• Задание
Выведите в виде таблицы Markdown отрезок материала от строки, содержащей «The height and width of the screenshot is (778, 2576).», до строки, содержащей «the checkmark icon», включительно. Пустые строки пропустите, а столбцы назовите «№» и «Строка».

- - - - - - -

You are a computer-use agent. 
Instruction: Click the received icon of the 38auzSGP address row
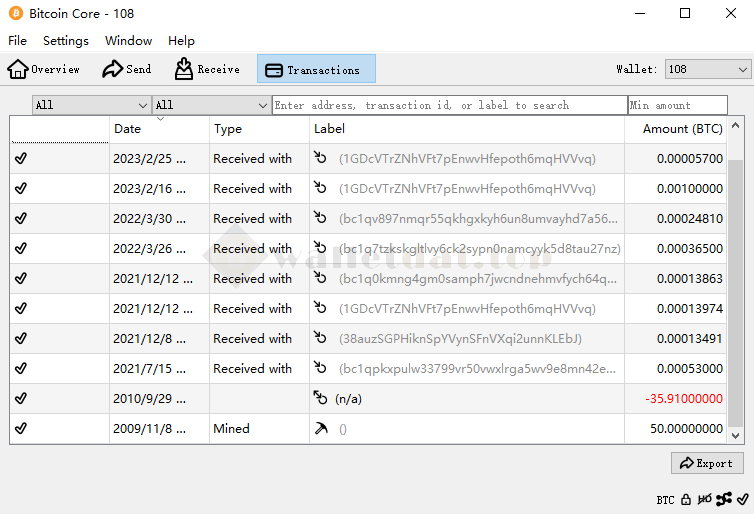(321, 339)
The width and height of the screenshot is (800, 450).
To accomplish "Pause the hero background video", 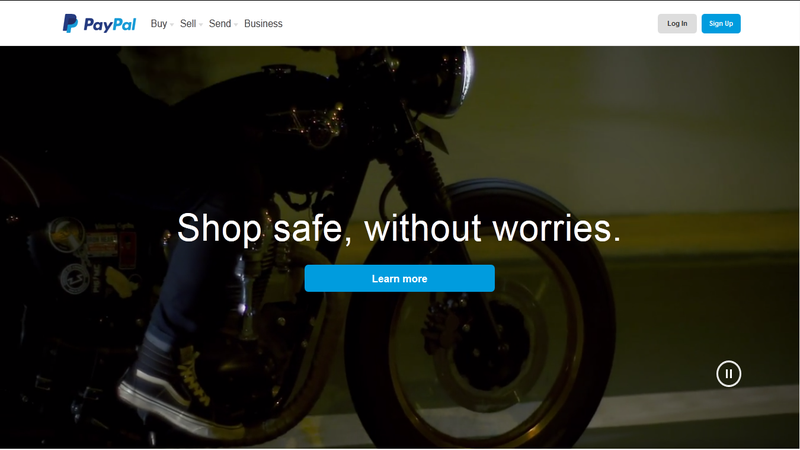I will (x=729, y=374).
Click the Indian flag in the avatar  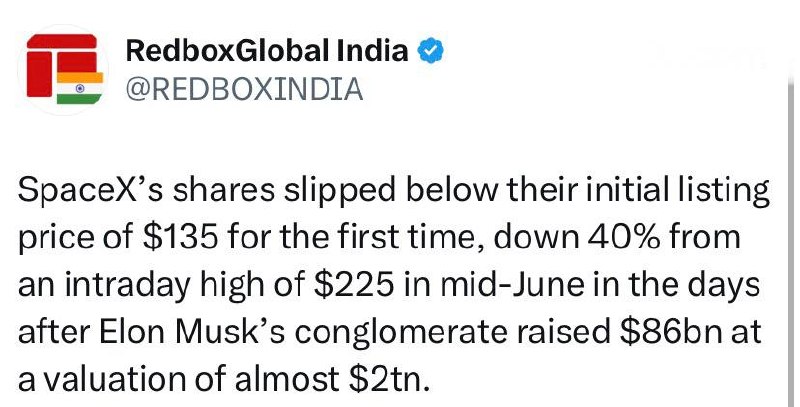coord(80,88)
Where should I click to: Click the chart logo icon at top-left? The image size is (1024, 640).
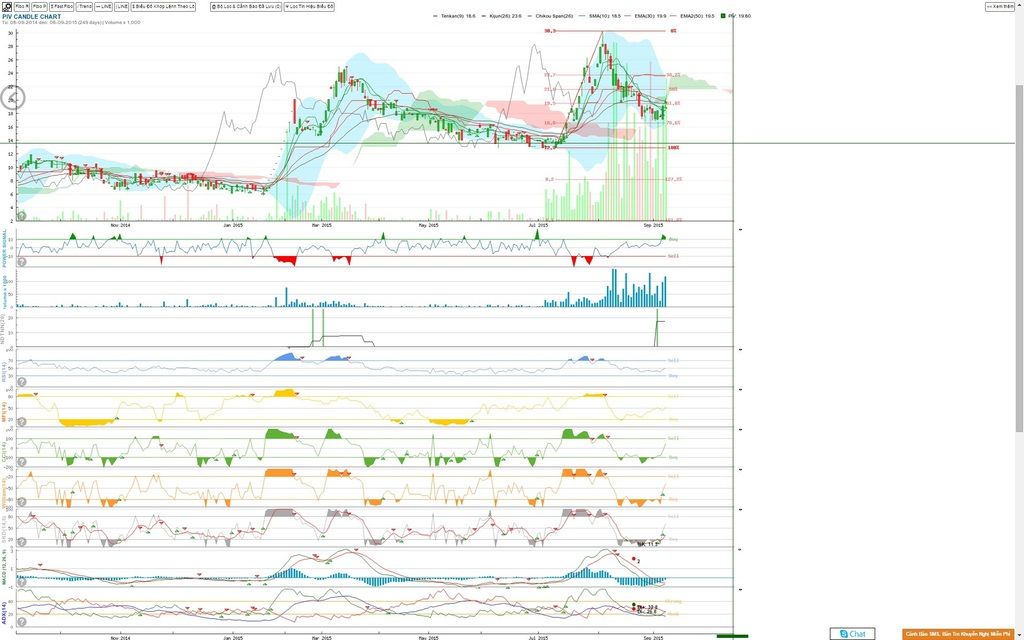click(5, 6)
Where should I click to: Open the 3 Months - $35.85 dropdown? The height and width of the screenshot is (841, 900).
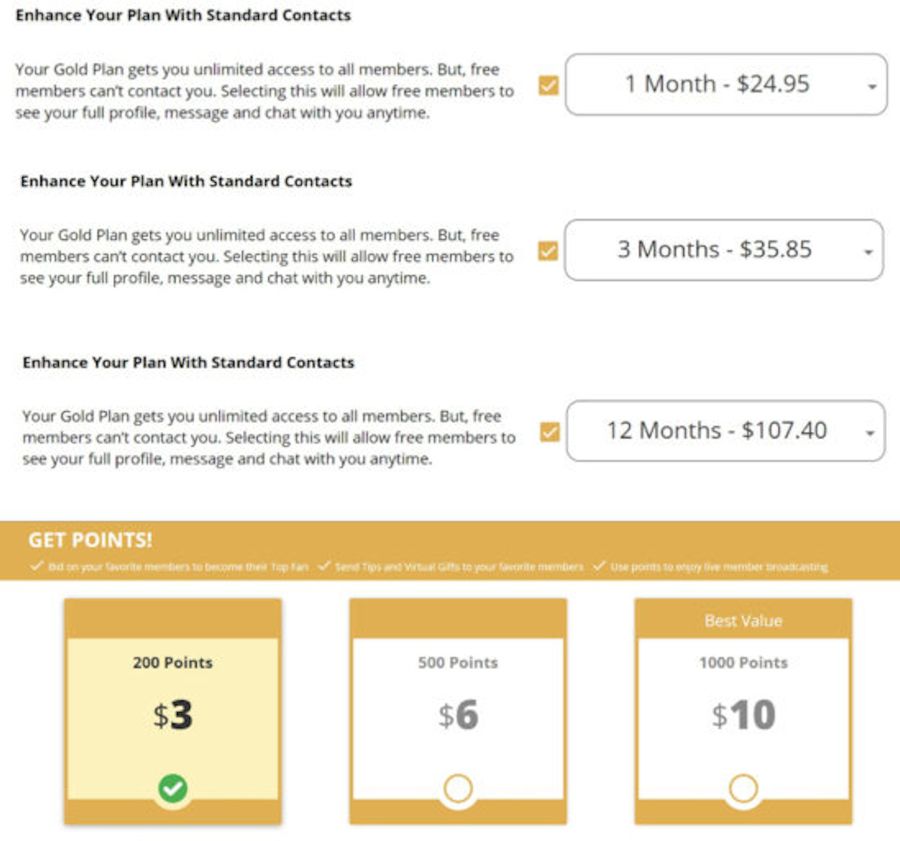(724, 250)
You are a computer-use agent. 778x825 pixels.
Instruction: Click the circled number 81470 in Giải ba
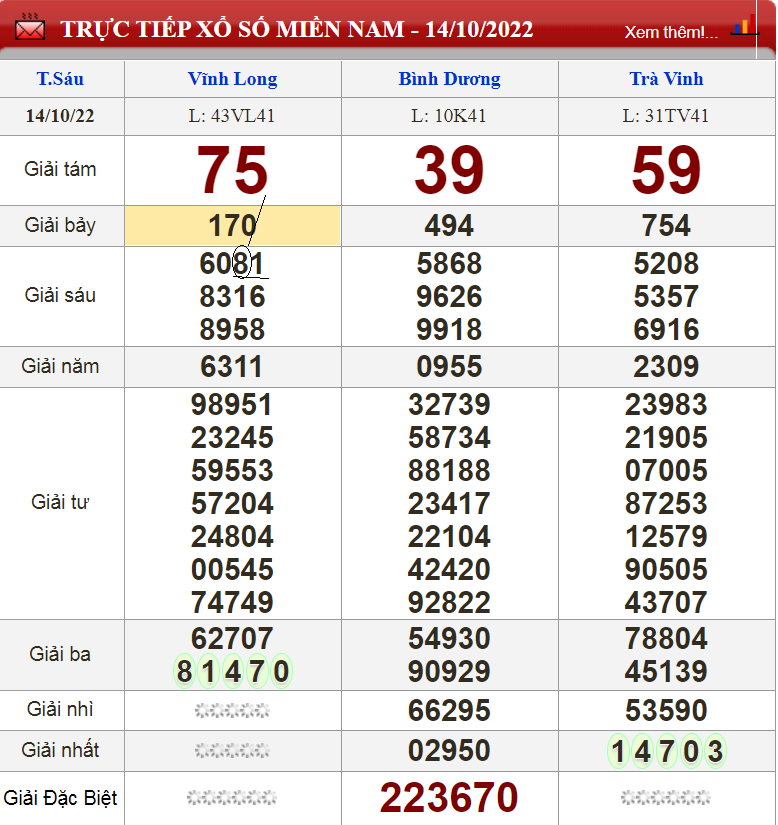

- - - - - - -

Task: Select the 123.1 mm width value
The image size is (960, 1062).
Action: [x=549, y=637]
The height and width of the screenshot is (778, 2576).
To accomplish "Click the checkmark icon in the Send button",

- - - - - - -

• Решение задания
| № | Строка |
|---|---|
| 1 | The height and width of the screenshot is (778, 2576). |
| 2 | To accomplish "Click the checkmark icon in the Send button", |